- TASK STATEMENT: Go through the rows below and keep every line that contains the word "toilet". Case matters, so copy only the lines where it appears with exactly that capitalization.
============
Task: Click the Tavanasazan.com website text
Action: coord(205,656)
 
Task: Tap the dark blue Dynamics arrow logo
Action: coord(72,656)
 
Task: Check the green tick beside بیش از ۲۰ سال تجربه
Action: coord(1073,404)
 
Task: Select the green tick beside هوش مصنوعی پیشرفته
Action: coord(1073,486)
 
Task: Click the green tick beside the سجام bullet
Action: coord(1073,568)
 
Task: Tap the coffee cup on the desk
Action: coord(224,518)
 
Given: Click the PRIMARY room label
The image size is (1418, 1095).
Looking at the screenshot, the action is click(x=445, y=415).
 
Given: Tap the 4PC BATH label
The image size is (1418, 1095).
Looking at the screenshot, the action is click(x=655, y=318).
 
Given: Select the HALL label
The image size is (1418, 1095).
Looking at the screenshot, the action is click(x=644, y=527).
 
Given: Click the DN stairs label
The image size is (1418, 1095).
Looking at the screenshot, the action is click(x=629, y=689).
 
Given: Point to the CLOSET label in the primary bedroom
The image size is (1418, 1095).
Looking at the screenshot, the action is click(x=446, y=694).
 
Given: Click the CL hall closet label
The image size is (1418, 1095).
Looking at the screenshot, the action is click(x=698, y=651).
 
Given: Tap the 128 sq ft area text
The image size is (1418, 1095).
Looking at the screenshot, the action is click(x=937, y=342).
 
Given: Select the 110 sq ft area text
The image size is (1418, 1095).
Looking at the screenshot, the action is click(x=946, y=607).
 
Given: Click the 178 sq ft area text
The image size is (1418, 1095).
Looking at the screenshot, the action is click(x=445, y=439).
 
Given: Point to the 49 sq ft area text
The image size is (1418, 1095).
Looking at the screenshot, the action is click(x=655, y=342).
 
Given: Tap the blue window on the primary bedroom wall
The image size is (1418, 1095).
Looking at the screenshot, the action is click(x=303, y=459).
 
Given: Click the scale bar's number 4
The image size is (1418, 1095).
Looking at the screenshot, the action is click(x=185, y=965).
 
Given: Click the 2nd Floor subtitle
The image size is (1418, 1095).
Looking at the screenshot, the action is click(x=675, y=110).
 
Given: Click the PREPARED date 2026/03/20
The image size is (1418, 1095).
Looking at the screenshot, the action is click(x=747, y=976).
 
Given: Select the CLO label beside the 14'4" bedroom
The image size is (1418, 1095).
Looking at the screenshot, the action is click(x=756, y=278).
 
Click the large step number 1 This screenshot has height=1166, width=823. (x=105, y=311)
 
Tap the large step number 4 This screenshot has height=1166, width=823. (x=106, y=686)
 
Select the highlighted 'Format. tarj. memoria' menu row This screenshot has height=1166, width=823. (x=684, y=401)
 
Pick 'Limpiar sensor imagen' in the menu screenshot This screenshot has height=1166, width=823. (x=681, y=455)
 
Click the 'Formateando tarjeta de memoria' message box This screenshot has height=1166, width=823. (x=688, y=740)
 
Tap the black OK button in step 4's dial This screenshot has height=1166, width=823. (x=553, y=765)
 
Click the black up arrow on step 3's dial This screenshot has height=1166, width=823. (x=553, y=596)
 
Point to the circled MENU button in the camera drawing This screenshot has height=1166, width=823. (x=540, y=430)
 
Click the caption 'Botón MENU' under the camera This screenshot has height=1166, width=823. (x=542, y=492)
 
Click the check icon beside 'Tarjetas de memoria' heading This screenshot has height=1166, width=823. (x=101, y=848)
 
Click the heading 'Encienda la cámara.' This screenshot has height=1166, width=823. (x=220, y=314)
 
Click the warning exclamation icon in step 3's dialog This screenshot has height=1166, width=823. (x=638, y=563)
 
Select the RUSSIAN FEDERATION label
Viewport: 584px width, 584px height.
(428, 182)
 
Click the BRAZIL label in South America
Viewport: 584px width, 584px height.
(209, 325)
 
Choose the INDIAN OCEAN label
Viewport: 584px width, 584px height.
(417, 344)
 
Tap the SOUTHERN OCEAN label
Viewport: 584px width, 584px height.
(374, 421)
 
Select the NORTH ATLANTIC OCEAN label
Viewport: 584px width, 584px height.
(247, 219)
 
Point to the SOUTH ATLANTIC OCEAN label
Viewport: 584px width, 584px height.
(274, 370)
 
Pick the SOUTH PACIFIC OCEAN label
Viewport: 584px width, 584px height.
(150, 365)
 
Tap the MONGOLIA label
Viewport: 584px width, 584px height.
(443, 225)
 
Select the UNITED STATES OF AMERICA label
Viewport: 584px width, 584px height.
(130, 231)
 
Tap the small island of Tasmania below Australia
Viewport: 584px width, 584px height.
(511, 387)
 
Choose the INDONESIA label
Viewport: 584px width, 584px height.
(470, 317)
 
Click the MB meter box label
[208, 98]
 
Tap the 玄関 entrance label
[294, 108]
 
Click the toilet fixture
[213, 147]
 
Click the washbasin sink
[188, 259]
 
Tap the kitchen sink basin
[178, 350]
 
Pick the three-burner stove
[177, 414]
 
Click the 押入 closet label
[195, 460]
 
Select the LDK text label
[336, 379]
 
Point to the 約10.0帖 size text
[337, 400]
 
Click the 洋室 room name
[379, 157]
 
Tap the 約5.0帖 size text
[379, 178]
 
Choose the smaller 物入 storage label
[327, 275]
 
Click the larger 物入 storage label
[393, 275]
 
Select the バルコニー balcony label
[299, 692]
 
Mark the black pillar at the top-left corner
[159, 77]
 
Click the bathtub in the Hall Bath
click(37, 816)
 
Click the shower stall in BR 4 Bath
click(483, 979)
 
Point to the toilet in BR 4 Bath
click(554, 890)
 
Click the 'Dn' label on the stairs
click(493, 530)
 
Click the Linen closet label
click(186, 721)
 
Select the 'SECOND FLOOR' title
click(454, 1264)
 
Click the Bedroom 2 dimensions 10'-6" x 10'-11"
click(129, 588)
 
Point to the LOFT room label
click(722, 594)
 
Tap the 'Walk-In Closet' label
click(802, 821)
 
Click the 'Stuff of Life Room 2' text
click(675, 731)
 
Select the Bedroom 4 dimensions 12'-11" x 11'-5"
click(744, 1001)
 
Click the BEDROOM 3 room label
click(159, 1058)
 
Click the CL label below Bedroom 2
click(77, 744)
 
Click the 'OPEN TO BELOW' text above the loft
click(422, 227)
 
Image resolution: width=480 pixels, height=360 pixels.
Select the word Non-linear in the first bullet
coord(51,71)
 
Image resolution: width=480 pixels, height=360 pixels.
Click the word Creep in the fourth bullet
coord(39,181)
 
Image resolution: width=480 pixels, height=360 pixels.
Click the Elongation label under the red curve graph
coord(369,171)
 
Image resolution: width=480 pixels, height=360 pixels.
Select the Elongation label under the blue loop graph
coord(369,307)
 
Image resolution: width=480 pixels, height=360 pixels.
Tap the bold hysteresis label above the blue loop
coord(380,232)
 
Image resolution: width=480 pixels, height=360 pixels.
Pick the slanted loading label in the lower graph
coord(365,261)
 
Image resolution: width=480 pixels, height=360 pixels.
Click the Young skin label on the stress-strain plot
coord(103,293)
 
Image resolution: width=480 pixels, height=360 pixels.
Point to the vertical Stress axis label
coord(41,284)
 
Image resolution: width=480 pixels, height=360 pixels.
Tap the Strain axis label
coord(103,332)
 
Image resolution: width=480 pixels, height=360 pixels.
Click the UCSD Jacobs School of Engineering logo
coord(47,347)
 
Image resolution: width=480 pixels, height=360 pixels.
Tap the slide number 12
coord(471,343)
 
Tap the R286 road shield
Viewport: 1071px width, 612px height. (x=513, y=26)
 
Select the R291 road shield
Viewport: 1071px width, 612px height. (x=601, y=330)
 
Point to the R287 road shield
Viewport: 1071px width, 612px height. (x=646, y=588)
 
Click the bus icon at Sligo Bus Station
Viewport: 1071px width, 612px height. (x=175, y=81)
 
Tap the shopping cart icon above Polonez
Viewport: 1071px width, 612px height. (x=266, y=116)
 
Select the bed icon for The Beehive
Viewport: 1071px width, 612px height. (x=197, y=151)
============
- SOLUTION:
Click the toilet fixture
Point to the toilet in BR 4 Bath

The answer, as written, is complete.